Once you find the line with "[Nikejski sabor –" in the entries below, return exactly every line from it through the line with "my.lasalle (1145, 711)".

■ **ENTRIES SHOWN**
========================
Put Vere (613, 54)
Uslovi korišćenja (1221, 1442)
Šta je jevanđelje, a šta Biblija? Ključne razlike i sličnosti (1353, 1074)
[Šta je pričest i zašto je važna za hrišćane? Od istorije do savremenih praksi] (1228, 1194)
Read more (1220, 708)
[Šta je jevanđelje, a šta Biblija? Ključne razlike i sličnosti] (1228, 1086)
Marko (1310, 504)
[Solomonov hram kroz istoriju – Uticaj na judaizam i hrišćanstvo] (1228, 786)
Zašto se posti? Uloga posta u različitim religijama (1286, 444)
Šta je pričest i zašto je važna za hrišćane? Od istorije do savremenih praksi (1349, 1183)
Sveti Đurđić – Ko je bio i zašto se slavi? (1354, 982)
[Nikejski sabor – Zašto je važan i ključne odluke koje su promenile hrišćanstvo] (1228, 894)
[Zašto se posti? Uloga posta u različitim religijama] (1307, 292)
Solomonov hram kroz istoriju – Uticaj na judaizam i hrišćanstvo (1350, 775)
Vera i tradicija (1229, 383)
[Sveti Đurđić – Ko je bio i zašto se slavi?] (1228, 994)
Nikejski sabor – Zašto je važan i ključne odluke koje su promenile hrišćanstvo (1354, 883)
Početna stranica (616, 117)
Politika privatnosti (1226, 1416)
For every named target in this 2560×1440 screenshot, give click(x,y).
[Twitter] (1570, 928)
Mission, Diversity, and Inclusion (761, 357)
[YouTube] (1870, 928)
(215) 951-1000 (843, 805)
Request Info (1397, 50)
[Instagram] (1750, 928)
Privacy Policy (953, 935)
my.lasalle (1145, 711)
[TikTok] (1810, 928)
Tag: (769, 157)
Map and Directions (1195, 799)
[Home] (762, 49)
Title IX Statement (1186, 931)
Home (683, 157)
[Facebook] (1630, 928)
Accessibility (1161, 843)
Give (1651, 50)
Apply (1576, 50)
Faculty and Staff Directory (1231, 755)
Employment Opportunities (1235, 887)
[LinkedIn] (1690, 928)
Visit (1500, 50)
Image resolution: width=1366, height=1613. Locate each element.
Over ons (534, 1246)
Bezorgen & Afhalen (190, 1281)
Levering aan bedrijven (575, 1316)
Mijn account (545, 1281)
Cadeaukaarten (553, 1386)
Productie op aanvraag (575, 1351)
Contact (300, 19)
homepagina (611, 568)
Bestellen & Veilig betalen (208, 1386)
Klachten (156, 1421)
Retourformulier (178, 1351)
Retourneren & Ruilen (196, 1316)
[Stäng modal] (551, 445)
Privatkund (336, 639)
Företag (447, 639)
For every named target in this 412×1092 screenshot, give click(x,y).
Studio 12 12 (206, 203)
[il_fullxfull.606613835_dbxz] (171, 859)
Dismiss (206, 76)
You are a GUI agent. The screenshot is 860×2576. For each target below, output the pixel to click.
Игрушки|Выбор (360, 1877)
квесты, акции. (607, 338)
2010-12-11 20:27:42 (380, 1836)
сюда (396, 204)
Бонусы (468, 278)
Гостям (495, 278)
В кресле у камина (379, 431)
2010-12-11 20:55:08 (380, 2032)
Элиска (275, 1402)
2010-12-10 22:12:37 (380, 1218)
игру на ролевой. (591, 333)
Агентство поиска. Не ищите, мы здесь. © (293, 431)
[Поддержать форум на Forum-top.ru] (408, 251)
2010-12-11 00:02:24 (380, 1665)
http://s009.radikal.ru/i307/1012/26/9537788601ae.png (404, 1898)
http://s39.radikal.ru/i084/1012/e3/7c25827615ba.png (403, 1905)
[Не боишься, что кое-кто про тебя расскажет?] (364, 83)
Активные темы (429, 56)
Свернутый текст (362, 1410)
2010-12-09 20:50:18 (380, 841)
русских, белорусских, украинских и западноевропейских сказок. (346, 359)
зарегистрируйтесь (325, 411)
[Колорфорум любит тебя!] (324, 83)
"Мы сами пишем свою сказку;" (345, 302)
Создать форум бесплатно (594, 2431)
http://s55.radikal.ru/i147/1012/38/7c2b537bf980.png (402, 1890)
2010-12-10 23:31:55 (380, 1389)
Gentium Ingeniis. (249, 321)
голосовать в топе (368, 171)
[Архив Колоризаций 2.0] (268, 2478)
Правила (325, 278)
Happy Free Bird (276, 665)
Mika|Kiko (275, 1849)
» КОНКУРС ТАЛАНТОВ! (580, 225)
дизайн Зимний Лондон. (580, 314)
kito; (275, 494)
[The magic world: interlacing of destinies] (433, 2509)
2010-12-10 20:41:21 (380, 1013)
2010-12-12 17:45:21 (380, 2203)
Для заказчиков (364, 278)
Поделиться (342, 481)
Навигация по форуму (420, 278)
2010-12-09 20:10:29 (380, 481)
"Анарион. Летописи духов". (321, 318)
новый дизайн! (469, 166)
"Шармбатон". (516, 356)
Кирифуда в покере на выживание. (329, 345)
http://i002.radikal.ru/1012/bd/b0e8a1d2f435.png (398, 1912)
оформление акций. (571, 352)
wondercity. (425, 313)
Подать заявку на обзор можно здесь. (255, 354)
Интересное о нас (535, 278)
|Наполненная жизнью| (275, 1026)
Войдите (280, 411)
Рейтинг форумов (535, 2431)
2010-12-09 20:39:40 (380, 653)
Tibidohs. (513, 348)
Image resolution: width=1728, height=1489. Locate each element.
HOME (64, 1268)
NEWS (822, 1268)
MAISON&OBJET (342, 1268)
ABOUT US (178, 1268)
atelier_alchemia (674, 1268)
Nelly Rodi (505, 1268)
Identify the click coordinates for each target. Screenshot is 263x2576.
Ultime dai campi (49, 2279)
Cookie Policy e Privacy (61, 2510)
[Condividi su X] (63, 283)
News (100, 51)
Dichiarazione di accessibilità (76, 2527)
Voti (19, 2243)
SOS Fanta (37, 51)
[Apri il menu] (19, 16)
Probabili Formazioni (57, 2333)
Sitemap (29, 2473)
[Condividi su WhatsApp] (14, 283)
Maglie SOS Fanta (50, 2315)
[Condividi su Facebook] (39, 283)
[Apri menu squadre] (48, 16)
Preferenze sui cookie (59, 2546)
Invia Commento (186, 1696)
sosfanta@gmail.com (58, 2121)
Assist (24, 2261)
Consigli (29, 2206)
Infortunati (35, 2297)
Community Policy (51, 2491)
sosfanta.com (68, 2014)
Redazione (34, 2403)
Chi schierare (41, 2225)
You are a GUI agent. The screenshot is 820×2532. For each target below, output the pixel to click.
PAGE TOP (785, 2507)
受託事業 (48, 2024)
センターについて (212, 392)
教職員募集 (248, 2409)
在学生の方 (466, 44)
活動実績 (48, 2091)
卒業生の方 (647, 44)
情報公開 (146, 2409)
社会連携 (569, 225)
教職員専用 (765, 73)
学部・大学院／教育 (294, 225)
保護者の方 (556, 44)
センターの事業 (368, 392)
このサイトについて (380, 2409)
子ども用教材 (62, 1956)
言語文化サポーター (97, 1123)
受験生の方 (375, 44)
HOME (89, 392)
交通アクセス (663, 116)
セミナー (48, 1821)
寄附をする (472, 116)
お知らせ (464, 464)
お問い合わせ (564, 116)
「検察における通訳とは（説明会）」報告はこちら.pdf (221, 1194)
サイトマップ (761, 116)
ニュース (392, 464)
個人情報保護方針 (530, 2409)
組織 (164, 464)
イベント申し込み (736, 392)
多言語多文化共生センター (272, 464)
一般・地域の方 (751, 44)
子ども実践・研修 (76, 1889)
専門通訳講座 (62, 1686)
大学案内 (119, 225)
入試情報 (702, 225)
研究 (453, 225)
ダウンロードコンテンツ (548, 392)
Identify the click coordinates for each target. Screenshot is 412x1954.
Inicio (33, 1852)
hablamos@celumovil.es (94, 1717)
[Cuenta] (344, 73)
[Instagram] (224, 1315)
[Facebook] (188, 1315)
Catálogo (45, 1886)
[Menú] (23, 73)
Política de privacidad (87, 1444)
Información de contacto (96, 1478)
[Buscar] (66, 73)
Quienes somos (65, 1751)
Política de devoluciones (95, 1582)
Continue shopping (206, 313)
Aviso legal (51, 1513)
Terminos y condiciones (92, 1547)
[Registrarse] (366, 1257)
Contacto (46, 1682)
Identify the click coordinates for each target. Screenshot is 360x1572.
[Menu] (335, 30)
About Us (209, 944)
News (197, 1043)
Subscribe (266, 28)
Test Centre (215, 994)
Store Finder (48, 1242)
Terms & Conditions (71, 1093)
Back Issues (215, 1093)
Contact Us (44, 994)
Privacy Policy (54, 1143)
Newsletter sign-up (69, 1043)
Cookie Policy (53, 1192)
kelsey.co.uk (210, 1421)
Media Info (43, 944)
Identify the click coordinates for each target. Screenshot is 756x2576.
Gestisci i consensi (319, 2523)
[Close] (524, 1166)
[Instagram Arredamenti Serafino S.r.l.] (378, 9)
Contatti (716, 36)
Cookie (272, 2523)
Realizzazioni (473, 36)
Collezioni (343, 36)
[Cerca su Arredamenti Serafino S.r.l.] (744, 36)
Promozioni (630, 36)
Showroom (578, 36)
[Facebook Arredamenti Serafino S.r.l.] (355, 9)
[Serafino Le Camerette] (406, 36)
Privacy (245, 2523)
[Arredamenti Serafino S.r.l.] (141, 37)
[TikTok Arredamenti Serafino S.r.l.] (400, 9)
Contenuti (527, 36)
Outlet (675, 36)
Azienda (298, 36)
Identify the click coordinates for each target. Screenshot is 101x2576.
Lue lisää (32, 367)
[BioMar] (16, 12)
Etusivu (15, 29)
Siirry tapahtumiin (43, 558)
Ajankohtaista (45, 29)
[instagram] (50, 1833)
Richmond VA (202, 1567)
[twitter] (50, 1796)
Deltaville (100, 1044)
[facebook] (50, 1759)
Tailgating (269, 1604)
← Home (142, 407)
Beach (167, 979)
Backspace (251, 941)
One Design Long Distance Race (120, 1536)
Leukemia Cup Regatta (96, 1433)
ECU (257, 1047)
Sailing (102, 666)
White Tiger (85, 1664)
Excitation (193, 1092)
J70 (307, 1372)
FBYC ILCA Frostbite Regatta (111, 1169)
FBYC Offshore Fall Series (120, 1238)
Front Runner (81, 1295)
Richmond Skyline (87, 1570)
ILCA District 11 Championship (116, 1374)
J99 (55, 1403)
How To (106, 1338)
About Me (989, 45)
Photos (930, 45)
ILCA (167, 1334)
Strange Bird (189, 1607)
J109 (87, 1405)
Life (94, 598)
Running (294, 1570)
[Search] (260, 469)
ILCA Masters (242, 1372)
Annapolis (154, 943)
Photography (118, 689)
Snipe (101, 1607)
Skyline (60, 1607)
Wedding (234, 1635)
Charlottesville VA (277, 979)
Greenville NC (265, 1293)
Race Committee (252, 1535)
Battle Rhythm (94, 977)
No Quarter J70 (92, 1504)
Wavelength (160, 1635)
========================
■ **RESPONSE TO THIS EXERCISE**
[Nikejski sabor – Zašto je važan i ključne odluke koje su promenile hrišćanstvo] (1228, 894)
[Zašto se posti? Uloga posta u različitim religijama] (1307, 292)
Solomonov hram kroz istoriju – Uticaj na judaizam i hrišćanstvo (1350, 775)
Vera i tradicija (1229, 383)
[Sveti Đurđić – Ko je bio i zašto se slavi?] (1228, 994)
Nikejski sabor – Zašto je važan i ključne odluke koje su promenile hrišćanstvo (1354, 883)
Početna stranica (616, 117)
Politika privatnosti (1226, 1416)
For every named target in this 2560×1440 screenshot, give click(x,y).
[Twitter] (1570, 928)
Mission, Diversity, and Inclusion (761, 357)
[YouTube] (1870, 928)
(215) 951-1000 (843, 805)
Request Info (1397, 50)
[Instagram] (1750, 928)
Privacy Policy (953, 935)
my.lasalle (1145, 711)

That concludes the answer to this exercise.